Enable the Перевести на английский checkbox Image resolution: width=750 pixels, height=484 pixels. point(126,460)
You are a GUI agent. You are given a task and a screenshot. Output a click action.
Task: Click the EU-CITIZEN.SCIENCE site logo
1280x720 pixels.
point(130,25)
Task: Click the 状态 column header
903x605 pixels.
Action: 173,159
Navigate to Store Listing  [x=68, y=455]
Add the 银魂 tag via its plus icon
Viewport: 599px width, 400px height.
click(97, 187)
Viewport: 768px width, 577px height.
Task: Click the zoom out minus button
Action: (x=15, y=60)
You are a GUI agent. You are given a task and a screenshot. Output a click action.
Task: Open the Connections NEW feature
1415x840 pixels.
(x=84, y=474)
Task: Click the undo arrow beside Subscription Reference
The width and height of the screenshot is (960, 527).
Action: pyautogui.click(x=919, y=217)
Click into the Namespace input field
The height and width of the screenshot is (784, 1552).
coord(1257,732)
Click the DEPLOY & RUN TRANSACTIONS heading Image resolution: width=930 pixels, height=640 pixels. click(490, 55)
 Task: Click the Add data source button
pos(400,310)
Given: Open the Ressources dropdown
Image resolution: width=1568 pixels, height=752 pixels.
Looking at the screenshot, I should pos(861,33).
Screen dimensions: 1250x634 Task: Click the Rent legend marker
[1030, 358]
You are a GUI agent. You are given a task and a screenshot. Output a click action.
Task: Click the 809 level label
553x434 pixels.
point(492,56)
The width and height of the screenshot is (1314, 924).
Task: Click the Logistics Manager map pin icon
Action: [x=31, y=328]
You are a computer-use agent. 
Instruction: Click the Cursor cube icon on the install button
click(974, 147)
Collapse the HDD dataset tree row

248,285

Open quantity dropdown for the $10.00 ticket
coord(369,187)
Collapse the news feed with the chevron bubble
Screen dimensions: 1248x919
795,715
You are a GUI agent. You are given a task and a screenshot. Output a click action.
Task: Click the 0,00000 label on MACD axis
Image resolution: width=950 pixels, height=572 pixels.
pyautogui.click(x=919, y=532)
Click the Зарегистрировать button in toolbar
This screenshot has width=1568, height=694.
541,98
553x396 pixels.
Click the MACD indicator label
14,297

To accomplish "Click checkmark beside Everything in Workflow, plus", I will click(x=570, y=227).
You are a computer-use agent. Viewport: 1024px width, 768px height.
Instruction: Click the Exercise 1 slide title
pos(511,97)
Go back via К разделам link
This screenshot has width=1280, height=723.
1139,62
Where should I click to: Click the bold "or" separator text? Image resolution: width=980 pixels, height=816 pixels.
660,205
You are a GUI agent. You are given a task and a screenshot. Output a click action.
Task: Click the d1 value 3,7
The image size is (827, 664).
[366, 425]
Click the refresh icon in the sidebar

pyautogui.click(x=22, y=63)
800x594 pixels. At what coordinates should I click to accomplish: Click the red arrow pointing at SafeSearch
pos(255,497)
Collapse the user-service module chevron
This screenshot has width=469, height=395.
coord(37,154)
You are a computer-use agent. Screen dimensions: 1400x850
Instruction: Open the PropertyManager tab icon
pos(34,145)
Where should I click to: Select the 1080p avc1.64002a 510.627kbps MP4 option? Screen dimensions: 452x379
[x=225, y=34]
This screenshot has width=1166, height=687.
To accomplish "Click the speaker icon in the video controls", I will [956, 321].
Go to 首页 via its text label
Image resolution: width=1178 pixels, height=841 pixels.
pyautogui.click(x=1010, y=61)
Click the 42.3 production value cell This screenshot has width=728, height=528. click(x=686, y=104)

..........

- Do this -
Rewrite all the records above, replacing "GUI agent" with "UI automation agent" and leaving everything else as it is.

- The response -
Enable the Перевести на английский checkbox Image resolution: width=750 pixels, height=484 pixels. point(126,460)
You are a UI automation agent. You are given a task and a screenshot. Output a click action.
Task: Click the EU-CITIZEN.SCIENCE site logo
1280x720 pixels.
point(130,25)
Task: Click the 状态 column header
903x605 pixels.
Action: 173,159
Navigate to Store Listing  [x=68, y=455]
Add the 银魂 tag via its plus icon
Viewport: 599px width, 400px height.
click(97, 187)
Viewport: 768px width, 577px height.
Task: Click the zoom out minus button
Action: (x=15, y=60)
You are a UI automation agent. You are given a task and a screenshot. Output a click action.
Task: Open the Connections NEW feature
1415x840 pixels.
(x=84, y=474)
Task: Click the undo arrow beside Subscription Reference
The width and height of the screenshot is (960, 527).
Action: pyautogui.click(x=919, y=217)
Click into the Namespace input field
The height and width of the screenshot is (784, 1552).
coord(1257,732)
Click the DEPLOY & RUN TRANSACTIONS heading Image resolution: width=930 pixels, height=640 pixels. click(490, 55)
 Task: Click the Add data source button
pos(400,310)
Given: Open the Ressources dropdown
Image resolution: width=1568 pixels, height=752 pixels.
Looking at the screenshot, I should pos(861,33).
Screen dimensions: 1250x634 Task: Click the Rent legend marker
[1030, 358]
You are a UI automation agent. You are given a task and a screenshot. Output a click action.
Task: Click the 809 level label
553x434 pixels.
point(492,56)
The width and height of the screenshot is (1314, 924).
Task: Click the Logistics Manager map pin icon
Action: [x=31, y=328]
You are a computer-use agent. 
Instruction: Click the Cursor cube icon on the install button
click(974, 147)
Collapse the HDD dataset tree row

248,285

Open quantity dropdown for the $10.00 ticket
coord(369,187)
Collapse the news feed with the chevron bubble
Screen dimensions: 1248x919
795,715
You are a UI automation agent. You are given a task and a screenshot. Output a click action.
Task: Click the 0,00000 label on MACD axis
Image resolution: width=950 pixels, height=572 pixels.
pyautogui.click(x=919, y=532)
Click the Зарегистрировать button in toolbar
This screenshot has width=1568, height=694.
541,98
553x396 pixels.
Click the MACD indicator label
14,297

To accomplish "Click checkmark beside Everything in Workflow, plus", I will click(x=570, y=227).
You are a computer-use agent. Viewport: 1024px width, 768px height.
Instruction: Click the Exercise 1 slide title
pos(511,97)
Go back via К разделам link
This screenshot has width=1280, height=723.
1139,62
Where should I click to: Click the bold "or" separator text? Image resolution: width=980 pixels, height=816 pixels.
660,205
You are a UI automation agent. You are given a task and a screenshot. Output a click action.
Task: Click the d1 value 3,7
The image size is (827, 664).
[366, 425]
Click the refresh icon in the sidebar

pyautogui.click(x=22, y=63)
800x594 pixels. At what coordinates should I click to accomplish: Click the red arrow pointing at SafeSearch
pos(255,497)
Collapse the user-service module chevron
This screenshot has width=469, height=395.
coord(37,154)
You are a computer-use agent. Screen dimensions: 1400x850
Instruction: Open the PropertyManager tab icon
pos(34,145)
Where should I click to: Select the 1080p avc1.64002a 510.627kbps MP4 option? Screen dimensions: 452x379
[x=225, y=34]
This screenshot has width=1166, height=687.
To accomplish "Click the speaker icon in the video controls", I will [956, 321].
Go to 首页 via its text label
Image resolution: width=1178 pixels, height=841 pixels.
pyautogui.click(x=1010, y=61)
Click the 42.3 production value cell This screenshot has width=728, height=528. click(x=686, y=104)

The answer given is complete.